Namibia, day 6 ... mammals on the move

16 November – Etosha National Park (Namutoni to Okaukuejo)
We were out at sunrise again, pausing to look at two red-necked falcons near Namutoni. There were lots of plains mammals around, all looking relaxed so last night’s lions must have been elsewhere. A superb male kori bustard with neck feathers fluffed out gave an impression of haughty arrogance as he walked slowly into the bush.

Two capped wheatears were new for some and buffy pipit for all. There was a small, loose flock of sparrowlarks on the ground but by the time we’d grasped that there are two species, black-eared and chestnut-backed, and that finchlark = sparrowlark, they’d gone. More straightforward was the large, tight flock of red-billed queleas perching on small acacias before massing on the ground.
Red-billed queleas (David Bennett).
After a relaxed cooked breakfast, we packed and headed west towards Okaukuejo (pronounced Ok-a-koo-yoo). There were quickly interesting sightings: a black morph Gabar goshawk, chestnut-bellied sparrowlark seen well this time and purple roller. These were merely appetisers for the full Africa experience.

We reached a point where we were surrounded by zebras, with good numbers of impala, wildebeest and springboks, a sprinkling of giraffes and a herd of our first red hartebeest. This was near a waterhole that none of the plains mammals were approaching, so it’s likely that there was a lion there. The zebras milled around us and cameras clicked. To be in the middle of so many mammals was an extraordinary experience and was a holiday highlight for many.
Surrounded by zebras (David Bennett).
We enjoyed this for a good while, and when it was time to move our next stop was another waterhole after driving through mopane shrub, leaves coloured like beech leaves in spring and with a distinctive split shape like a camel’s hoof or a Montpellier maple seedpod. A black-chested snake-eagle was perching prominently and a second eagle appeared. A male painted snipe was a surprise – the male being the duller gender – and there was a marsh sandpiper next to a wood sandpiper for easy comparison.

We had lunch at Halali, accompanied by scores of super-tame Cape glossy starlings looking out for bits of toasted sandwich. Gill was alert to a southern white-crowned shrike in the trees and there was a tree squirrel. We were then driven a short distant to the Halali water hole, with a short walk to a tiered seating area. It was hot, very hot, as we watched elephants, cinnamon-breasted buntings and a group of yellow-rumped yellow canaries.
'Do take a seat': Cape glossy starlings on every chair back at Halali where we stopped for lunch.

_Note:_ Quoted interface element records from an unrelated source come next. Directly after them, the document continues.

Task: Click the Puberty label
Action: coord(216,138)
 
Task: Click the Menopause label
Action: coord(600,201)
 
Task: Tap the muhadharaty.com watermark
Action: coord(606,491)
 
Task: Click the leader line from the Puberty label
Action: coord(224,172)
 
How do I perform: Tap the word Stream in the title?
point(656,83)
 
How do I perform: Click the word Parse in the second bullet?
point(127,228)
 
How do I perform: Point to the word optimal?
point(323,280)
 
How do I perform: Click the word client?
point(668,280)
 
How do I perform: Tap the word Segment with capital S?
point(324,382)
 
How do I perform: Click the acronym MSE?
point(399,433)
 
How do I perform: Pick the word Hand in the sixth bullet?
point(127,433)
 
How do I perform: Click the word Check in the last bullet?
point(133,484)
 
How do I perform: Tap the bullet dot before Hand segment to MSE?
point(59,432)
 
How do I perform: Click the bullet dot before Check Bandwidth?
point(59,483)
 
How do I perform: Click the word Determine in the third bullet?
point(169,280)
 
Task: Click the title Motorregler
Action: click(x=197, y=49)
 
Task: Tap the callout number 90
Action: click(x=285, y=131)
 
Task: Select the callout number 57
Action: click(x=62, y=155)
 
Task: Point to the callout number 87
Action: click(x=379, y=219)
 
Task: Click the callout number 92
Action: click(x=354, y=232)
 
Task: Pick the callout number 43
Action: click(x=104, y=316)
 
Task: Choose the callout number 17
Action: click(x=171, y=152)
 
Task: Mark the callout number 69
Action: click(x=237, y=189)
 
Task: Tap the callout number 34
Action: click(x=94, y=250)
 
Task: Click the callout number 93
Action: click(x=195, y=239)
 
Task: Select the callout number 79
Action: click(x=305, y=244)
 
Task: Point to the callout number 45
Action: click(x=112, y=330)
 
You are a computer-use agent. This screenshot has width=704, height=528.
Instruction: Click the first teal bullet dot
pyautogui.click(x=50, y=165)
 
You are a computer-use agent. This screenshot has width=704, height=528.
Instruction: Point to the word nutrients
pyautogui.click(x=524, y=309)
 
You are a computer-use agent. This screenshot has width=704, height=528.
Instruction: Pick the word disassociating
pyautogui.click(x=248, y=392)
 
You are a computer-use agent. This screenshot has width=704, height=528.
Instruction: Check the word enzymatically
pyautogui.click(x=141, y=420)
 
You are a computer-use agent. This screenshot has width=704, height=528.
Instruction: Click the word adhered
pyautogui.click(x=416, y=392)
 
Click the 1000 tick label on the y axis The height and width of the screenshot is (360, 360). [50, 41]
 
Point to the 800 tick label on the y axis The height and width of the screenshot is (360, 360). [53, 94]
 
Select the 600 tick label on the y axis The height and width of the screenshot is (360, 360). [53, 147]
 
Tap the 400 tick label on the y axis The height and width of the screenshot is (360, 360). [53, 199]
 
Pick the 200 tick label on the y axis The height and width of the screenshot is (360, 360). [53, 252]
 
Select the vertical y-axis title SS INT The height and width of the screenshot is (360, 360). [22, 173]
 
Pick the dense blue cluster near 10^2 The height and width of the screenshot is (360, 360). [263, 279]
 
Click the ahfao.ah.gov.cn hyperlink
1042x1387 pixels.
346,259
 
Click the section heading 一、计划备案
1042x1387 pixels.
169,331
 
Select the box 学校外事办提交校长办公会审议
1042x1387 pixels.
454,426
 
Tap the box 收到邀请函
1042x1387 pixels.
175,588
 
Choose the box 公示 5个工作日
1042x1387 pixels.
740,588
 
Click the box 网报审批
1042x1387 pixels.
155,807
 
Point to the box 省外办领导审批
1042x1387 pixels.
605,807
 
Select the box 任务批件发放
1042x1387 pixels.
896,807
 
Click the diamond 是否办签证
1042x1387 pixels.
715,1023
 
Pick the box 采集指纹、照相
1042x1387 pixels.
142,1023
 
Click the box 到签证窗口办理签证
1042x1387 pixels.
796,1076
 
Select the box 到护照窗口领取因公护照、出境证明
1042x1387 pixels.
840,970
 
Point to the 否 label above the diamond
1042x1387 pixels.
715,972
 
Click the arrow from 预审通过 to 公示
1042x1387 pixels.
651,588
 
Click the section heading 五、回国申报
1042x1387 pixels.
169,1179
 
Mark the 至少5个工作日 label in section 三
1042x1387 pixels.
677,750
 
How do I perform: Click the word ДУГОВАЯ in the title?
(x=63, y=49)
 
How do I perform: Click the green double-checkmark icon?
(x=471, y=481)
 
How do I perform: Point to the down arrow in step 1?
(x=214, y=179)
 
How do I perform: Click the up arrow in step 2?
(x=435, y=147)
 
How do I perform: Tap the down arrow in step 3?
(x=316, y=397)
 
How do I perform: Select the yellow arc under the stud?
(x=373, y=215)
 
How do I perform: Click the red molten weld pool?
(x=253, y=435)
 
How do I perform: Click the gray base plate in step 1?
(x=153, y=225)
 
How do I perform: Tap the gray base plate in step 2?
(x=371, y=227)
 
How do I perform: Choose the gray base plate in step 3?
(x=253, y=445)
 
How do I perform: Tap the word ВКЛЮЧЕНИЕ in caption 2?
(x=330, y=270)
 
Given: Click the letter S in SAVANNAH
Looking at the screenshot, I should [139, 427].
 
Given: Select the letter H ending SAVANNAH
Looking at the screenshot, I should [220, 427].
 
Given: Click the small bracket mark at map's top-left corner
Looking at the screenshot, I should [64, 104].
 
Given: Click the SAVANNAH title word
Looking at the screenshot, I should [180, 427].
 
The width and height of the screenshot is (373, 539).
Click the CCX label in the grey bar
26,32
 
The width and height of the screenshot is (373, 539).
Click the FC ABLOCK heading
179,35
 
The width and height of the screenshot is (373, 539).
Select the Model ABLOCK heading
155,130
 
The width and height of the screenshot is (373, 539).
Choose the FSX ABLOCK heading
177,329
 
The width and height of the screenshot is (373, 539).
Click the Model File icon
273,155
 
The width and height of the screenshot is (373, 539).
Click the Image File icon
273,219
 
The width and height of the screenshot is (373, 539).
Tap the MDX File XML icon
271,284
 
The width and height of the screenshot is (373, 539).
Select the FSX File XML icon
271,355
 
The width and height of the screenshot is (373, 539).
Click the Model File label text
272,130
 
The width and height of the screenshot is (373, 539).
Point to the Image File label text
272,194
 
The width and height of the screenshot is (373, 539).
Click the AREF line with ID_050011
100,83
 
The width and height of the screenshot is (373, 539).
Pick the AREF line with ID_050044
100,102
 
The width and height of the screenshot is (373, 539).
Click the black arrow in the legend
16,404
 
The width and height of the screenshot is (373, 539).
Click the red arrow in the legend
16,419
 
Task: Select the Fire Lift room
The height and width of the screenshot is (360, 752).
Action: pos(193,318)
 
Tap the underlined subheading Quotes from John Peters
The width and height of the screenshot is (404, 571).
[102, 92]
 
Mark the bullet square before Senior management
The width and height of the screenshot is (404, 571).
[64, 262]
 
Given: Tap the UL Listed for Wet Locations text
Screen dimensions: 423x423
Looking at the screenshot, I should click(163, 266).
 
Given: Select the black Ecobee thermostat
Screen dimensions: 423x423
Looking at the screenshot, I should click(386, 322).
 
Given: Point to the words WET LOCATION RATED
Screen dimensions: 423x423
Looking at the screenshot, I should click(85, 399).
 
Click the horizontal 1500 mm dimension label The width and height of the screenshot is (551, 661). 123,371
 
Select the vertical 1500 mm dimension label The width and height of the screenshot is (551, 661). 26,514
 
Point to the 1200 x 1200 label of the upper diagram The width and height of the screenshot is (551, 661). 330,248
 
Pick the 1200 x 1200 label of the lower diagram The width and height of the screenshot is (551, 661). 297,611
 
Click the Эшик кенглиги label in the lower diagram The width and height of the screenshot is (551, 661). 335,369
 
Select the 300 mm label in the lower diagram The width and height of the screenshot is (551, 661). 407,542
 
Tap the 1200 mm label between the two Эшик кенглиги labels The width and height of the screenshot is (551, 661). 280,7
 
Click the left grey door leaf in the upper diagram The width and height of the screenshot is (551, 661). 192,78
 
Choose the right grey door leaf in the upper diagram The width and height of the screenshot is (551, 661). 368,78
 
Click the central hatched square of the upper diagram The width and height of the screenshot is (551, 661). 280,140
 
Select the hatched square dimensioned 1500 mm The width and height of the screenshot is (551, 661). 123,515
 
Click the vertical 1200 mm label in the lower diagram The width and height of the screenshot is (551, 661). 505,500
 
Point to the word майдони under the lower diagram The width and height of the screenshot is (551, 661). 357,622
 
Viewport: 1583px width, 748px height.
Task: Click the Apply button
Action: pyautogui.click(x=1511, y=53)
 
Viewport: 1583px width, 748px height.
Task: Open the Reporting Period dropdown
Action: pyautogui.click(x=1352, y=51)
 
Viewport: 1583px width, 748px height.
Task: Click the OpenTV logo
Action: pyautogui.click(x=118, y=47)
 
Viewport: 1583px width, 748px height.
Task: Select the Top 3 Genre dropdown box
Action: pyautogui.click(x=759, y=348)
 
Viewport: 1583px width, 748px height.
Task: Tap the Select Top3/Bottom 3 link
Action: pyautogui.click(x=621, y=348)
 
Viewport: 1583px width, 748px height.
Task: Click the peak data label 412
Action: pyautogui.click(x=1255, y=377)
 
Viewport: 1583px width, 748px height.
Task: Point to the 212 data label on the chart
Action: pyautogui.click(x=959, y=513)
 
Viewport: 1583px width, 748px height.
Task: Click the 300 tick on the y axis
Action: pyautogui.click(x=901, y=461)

Detour 8km, it says, but underneath ...

Heading west again on the dirt road, there were two vehicles plainly watching something. 

It turned out that there was a young leopard in a hole under a stone road sign saying ‘detour 8km’. An extraordinary stroke of luck to add to today’s star sightings.

Leopard under a road sign (Tim Hunt).
A final water hole had a male lion lying down in vegetation in the middle. A drinking giraffe had the perspective of height to see him there. A black rhinoceros came in from the right and proceeded to roll on its side to get caked in mud. In the meantime a young impala, on its own at first, came to drink. The lion stayed low and the impala seemed unaware of its presence. Inevitably thoughts turned to whether a kill was coming, but it didn’t. The impala, now with others, moved on. A secretary bird was also in the same binocular view as the giraffe and the rhino; also there were tawny eagles and our first Cape crows and Cape teals.

Then on to Okaukuejo and to our chalets, very close to the waterhole. There was no electricity when we arrived but it came on later that afternoon. Having twice lost water at Namutoni, being patient with this kind of glitch is all part of being in Africa. There was time to settle in and spend time looking at wildlife around the waterhole, with flashes of lightning with accompanying thunder producing just a few drops of rain that evaporated in an instant. Most returned to the waterhole again after dinner when the floodlit area had three black rhinos, two giraffes, at least three jackals and five barn owls. Skimming nightjars gave the ‘tuk tuk’ call of freckled nightjar and a large scorpion played dead on the path.
 A black rhinoceros ... proceeded to roll on its side to get caked in mud (Cheryl Hunt).